**TASK DETAILS:** Set out as a numbered list every line from the one containing "At what coordinates" through the end of the rows below, both included, skipping blank lines. Leave the pictures out.

== MATERIALS PROVIDED ==

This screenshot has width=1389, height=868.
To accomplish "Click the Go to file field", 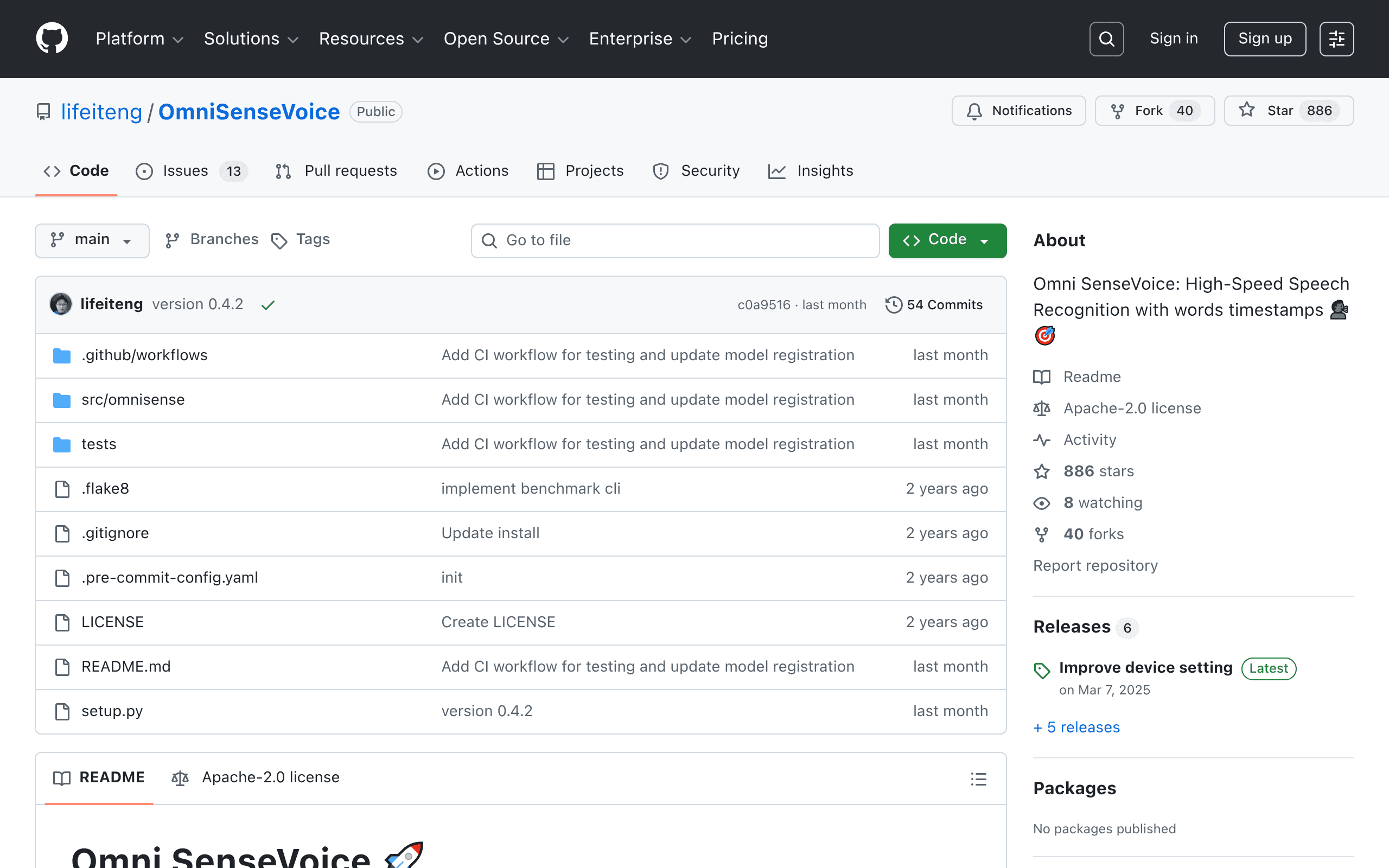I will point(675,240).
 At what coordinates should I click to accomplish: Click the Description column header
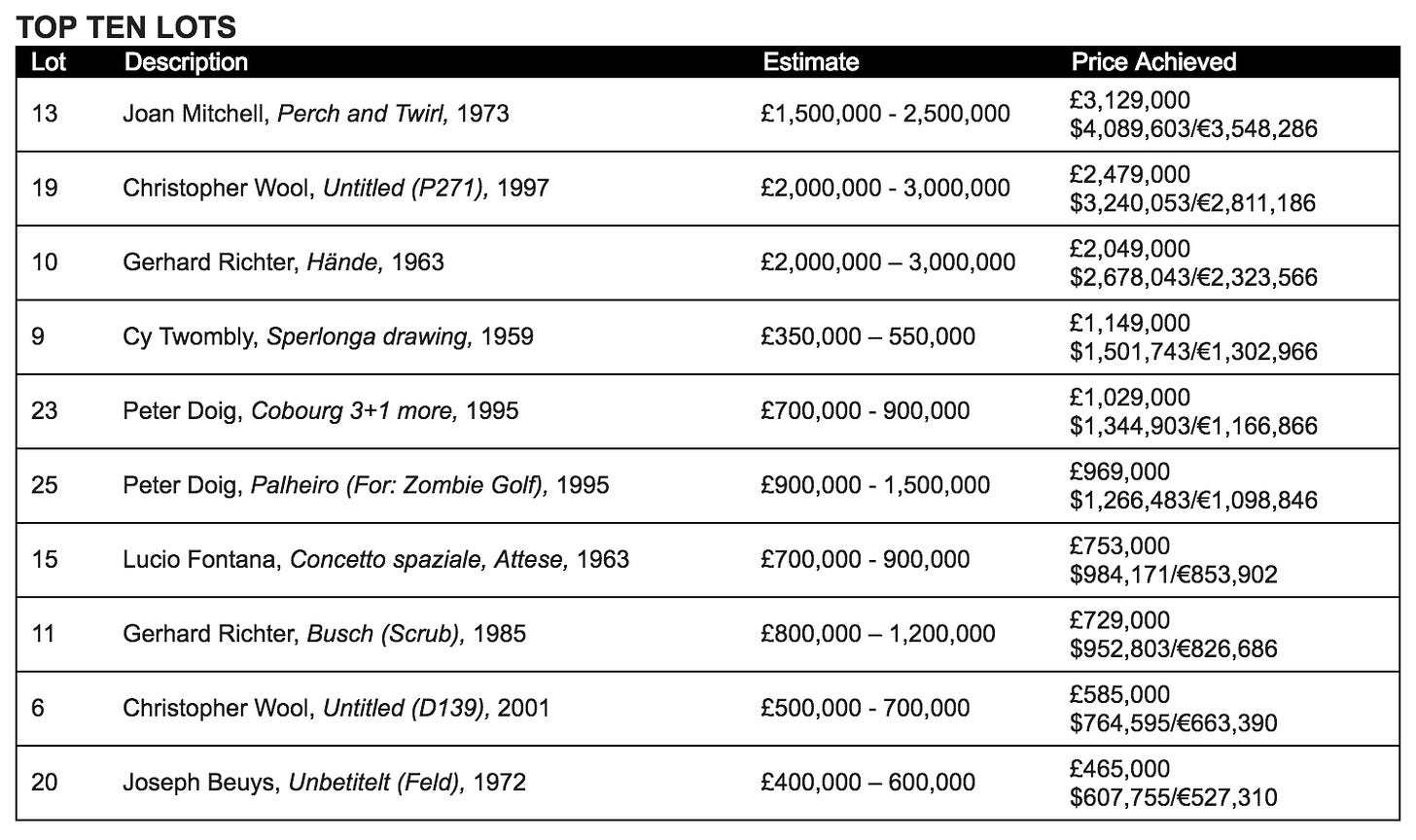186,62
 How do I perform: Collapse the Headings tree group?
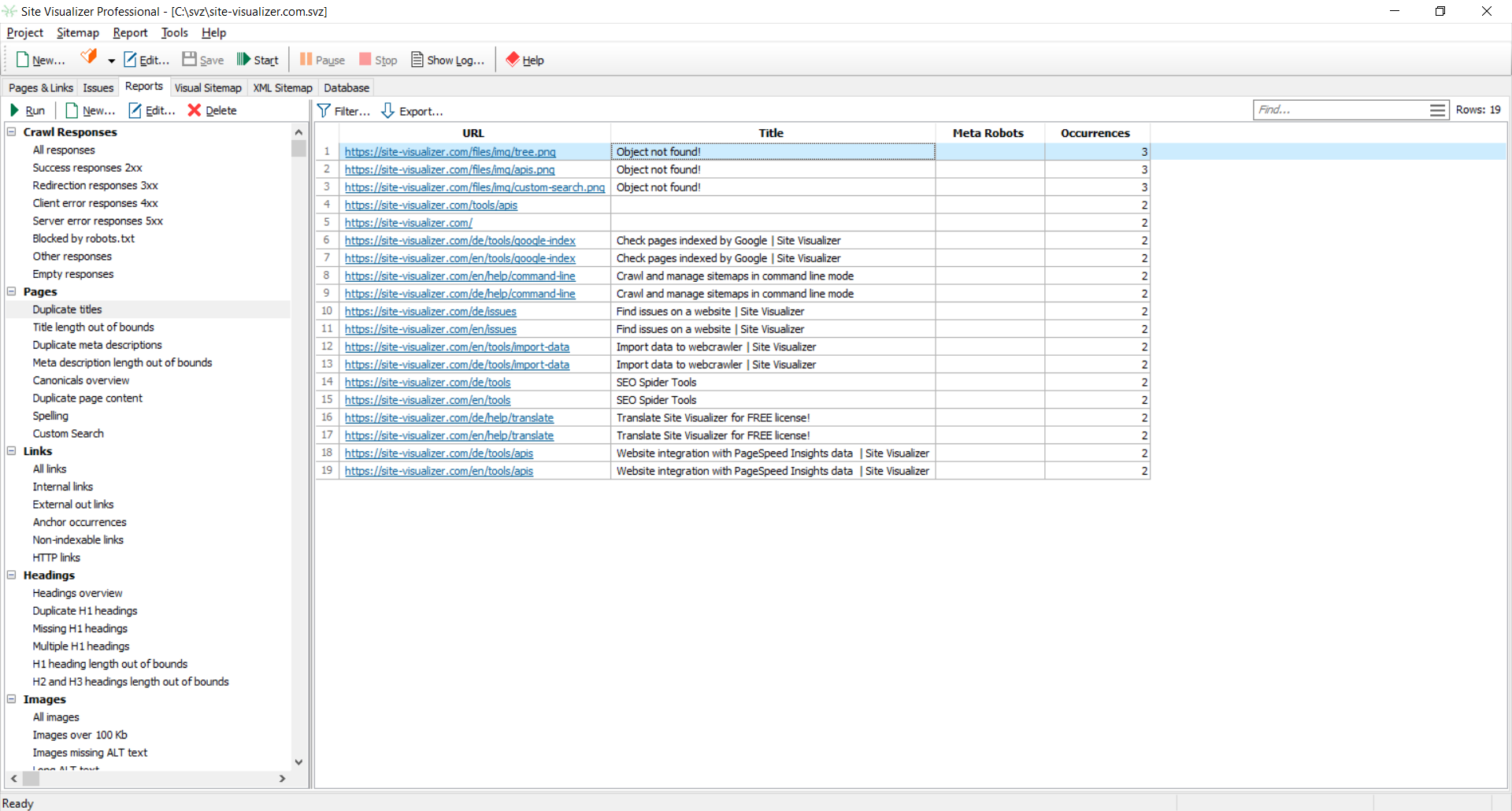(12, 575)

===

**WORKED ANSWER:**
1.  At what coordinates should I click to accomplish: Click the Description column header
2. 186,62
3.  How do I perform: Collapse the Headings tree group?
4. (12, 575)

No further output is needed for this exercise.